Mr Brottes, pouvez vous nous expliquer comment nous en sommes arrivés à la situation que l'on connait actuellement ? Pouvait-on l'éviter ?
Les causes du mal remonte en fait à 1996. A l'époque le premier ministre Alain Juppé a validé la directive ouvrant le marché de l'énergie. La France a bien sûr transposé le texte à minima mais c'était une obligation.
La seconde étape c'est le 25/11/2002 date à laquelle le premier ministre Jean Pierre Raffarin, dénonçant l'archaïsme et l'isolement de la gauche, accepte l'ouverture à la concurrence pour les ménages au 01/07/2007
Le gouvernement de Lionel Jospin s'était opposé à cette ouverture à Barcelone. Il a négocié des outils pour limiter la casse, outils que les gouvernements de droite suivants ont sciemment décidé de ne pas utiliser.
- Le premier outil consistait en une demande faite à la Commission européenne de proposer une directive-cadre sur la mise en œuvre des services d'intérêt général, auxquels appartient le domaine de l'énergie, avec des garanties élevées pour les usagers. Le groupe socialiste au Parlement européen a fait une proposition en ce domaine mais la Commission s'est montrée plus que réticente sans que le gouvernement de droite ne l'oblige à respecter son engagement.
- Le second outil est l'engagement pris de réaliser une étude d'impact sur l'ensemble de l'Europe pour mesurer les effets du début de l'ouverture des marchés avant d’aller plus loin.
Aucune de ces conditions n'a été respectée mais le gouvernement de Mr Raffarin a accepté la directive, réunissant donc toutes les conditions pour en arriver à la situation que nous connaissons actuellement. C'est à la droite depuis 1996 que revient la paternité de cet imbroglio.
Faire appliquer les outils dont je viens de parler aurait laissé du temps à la France pour réfléchir à la situation et éviter d'agir dans l'urgence en brûlant les étapes.
Le gouvernement a refusé la mise en place d'une commission d'enquête sur la formation des prix de l'électricité que j'avais proposée avec le groupe socialiste. Il a consulté les syndicats à huit clos pendant que les PDG des entreprises concernées communiquaient au grand jour sur leur projet y compris en remplissant plus de 100 millions de pages de publicité pour leur projet.
Le projet du gouvernement solutionne-t-il tous les problèmes ?
Loin de là ! Je dirai même qu'il en crée de nouveaux.
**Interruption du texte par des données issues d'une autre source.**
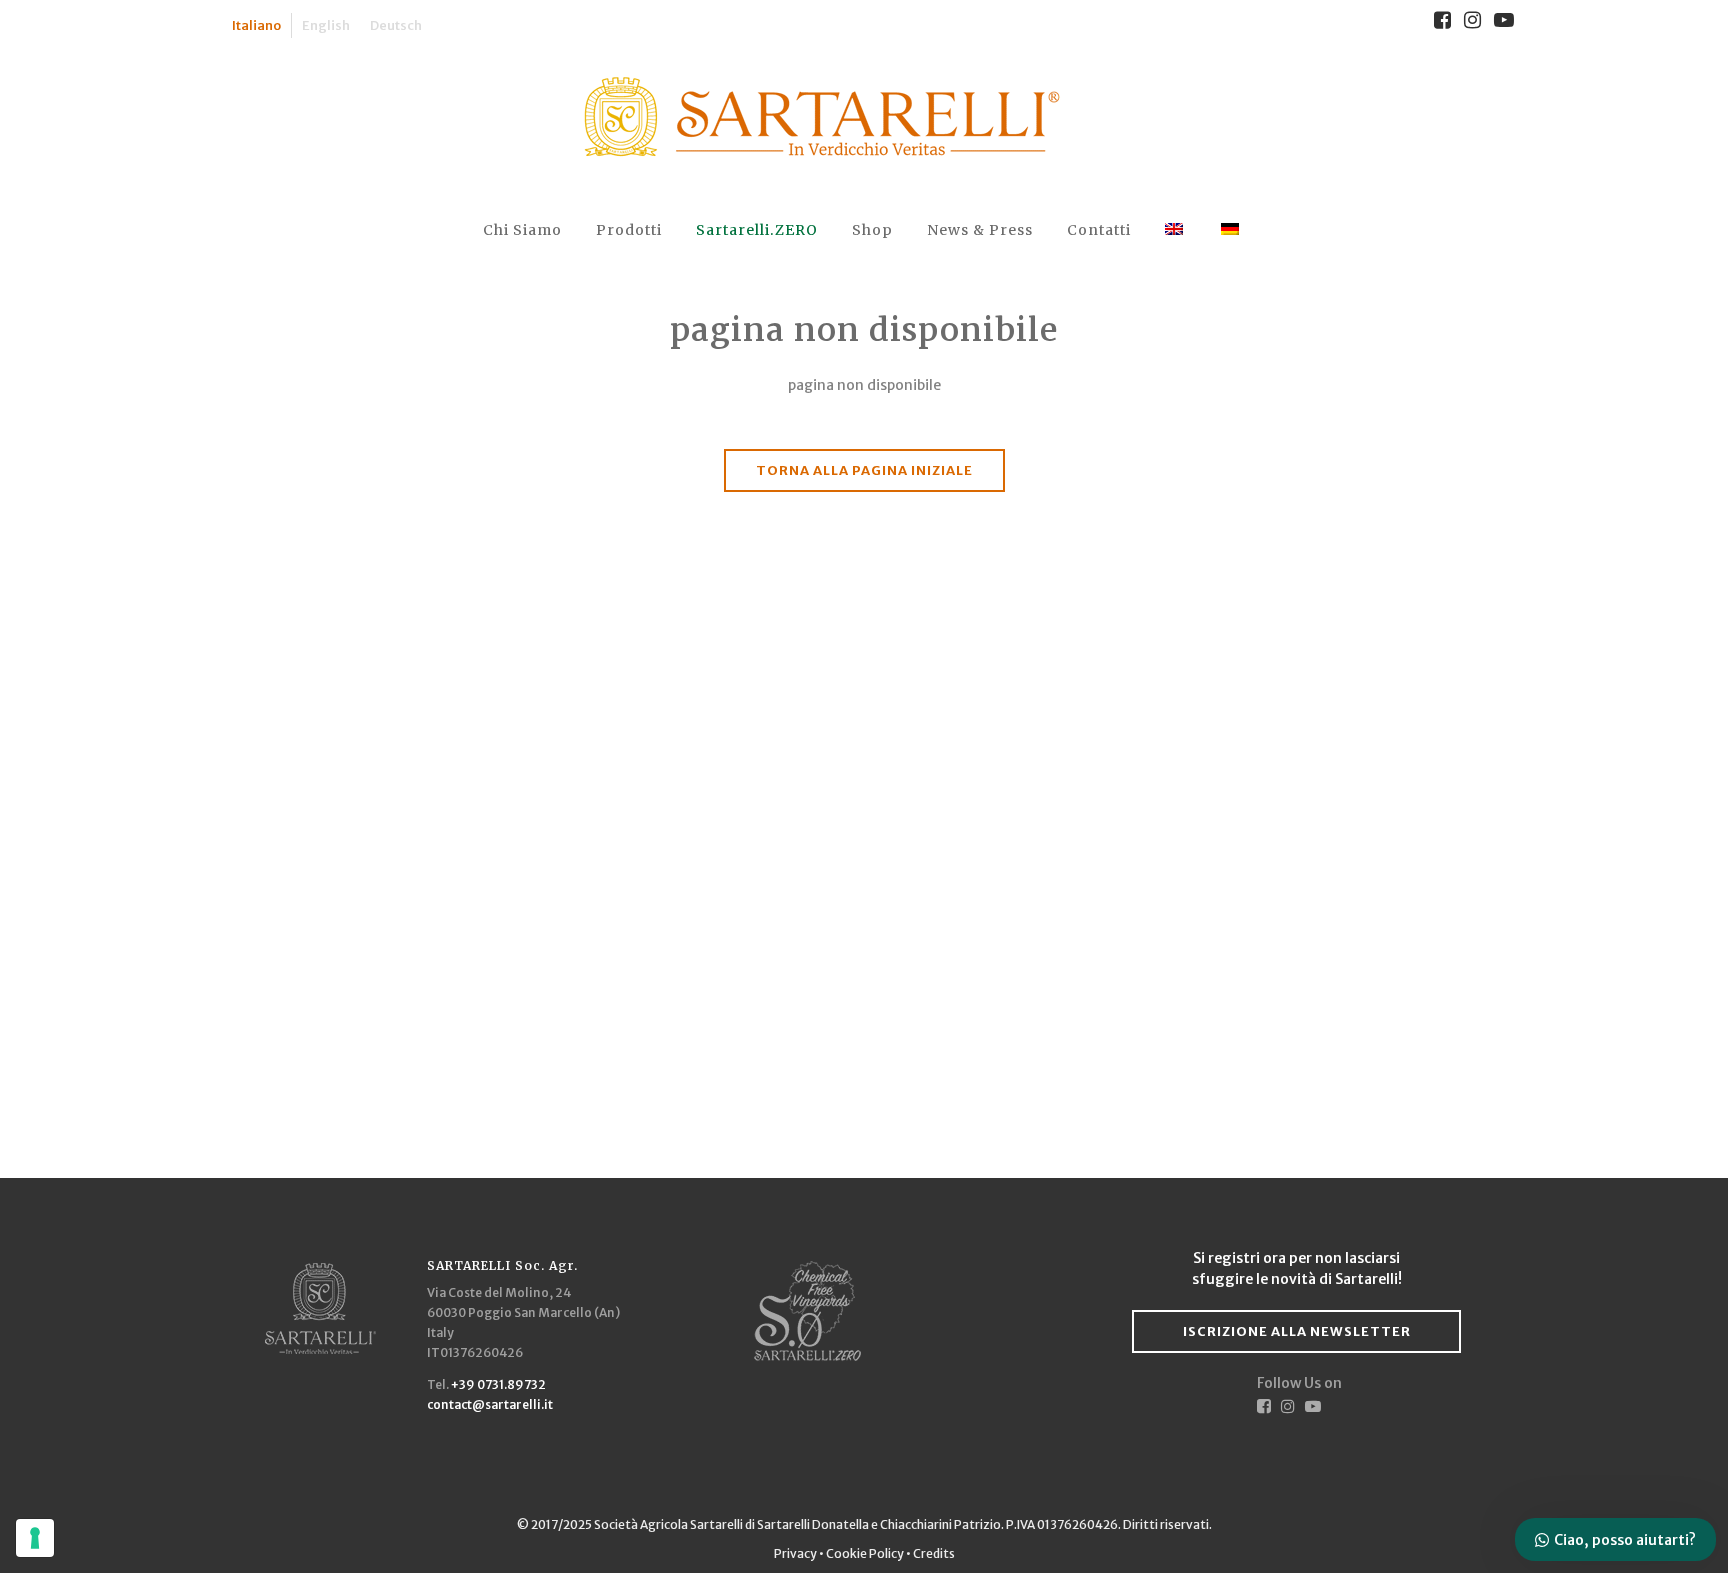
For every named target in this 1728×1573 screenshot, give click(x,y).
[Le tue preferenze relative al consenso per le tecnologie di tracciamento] (35, 1538)
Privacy (796, 1553)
- En ce qui concerne la protection de Suez d'une prise de contrôle étrangère un député de la majorité a démontré de manière très claire que la nouvelle entité GDF/Suez était tout à fait opéable. Les présidents des deux entreprises déclarent qu'une OPA sur la nouvelle entité et improbable...ce qui ne veut pas dire impossible! Mr Breton nous parle de la minorité de blocage que la France va garder: mais est-ce une minorité dans GDF ou dans le nouveau groupe? On nous dit que des sécurités ont été mises en place à différents niveaux: les fameux golden share pour lesquels Bruxelles a les plus grandes réticences. Mais rien n'empêche que certains actionnaires ne respectent pas les consignes et décident de vendre leurs actions à un groupe étranger qui leur ferait une offre largement supérieure au cours du marché.
- Sur la création d'un grand groupe gazier: sur le marché du gaz ce ne sont pas les 4 % de Suez ajoutés aux 16 % de GDF qui vont changer la donne. Ce n'est rien comparé à un rapprochement Algérie Russie!
- La fusion GDF Suez ça ne sera pas 1+1=2 puisque Bruxelles va imposer à chacun d'abandonner des parts de marché, de céder des activités et les personnels qui vont avec. D'ailleurs l'avenir de ces gens est rendu incertain par le fait que leur situation n’est pas prise en compte par le gouvernement.
- GDF Suez ça sera 1 pour 1 au niveau des actions: cette déclaration crée un grand mécontentement chez les actionnaires de Suez. Les PDG et le gouvernement préfèrent dire: "on privatise et on verra après" sauf que cette question représente plusieurs milliards d'euros!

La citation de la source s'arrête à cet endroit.